#### GIVEN PROBLEM
Count the lines in the entries below that contain the string "มกรองแสง", treating uppercase and lowercase as different. Reply with the number only.
======== INPUT FOR THIS TASK ========
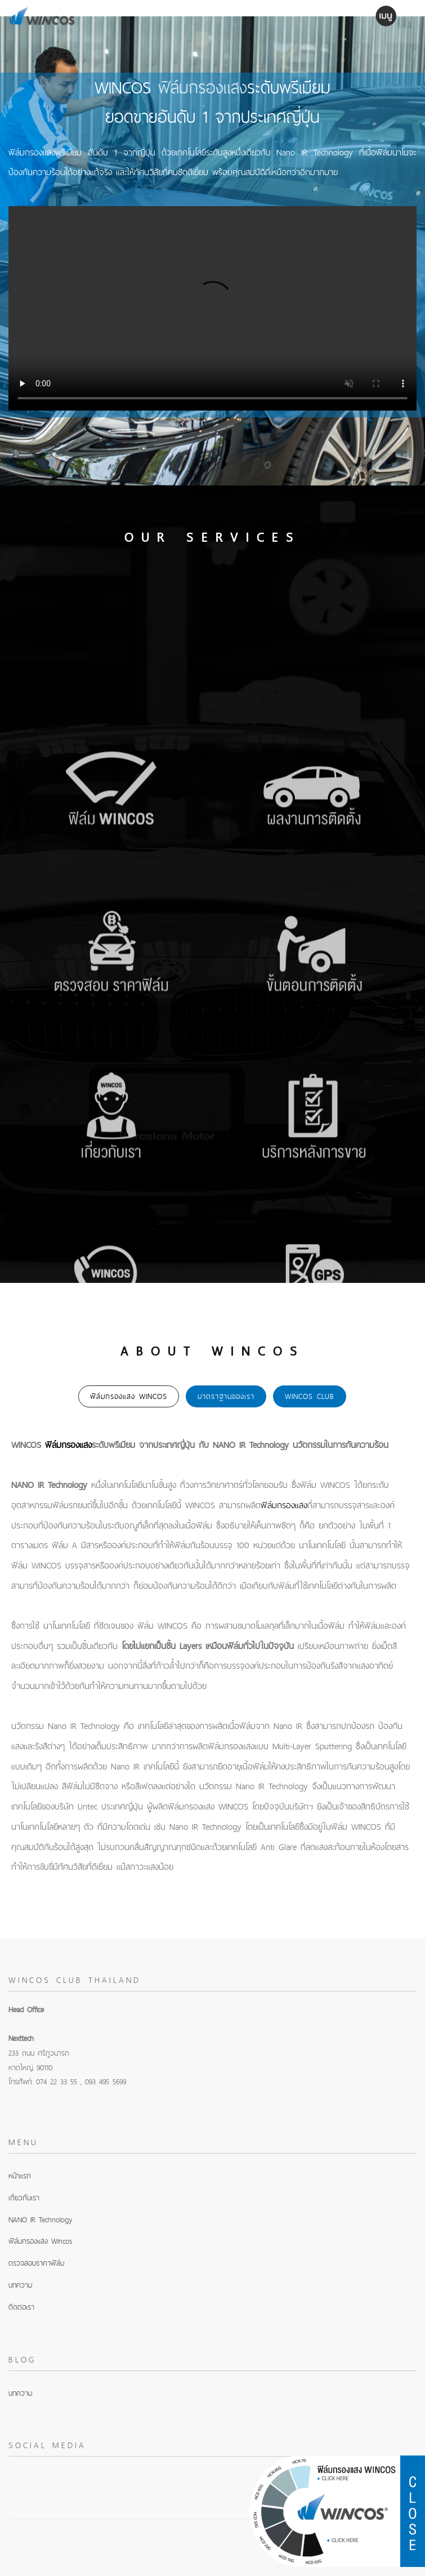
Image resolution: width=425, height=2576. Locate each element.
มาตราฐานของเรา (226, 1396)
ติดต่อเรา (21, 2307)
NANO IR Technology (40, 2219)
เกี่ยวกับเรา (23, 2197)
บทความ (20, 2285)
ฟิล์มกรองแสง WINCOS (128, 1396)
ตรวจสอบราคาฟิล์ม (36, 2263)
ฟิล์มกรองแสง (202, 87)
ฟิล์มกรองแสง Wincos (40, 2241)
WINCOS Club (309, 1396)
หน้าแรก (19, 2175)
========
#### FINAL RESULT
3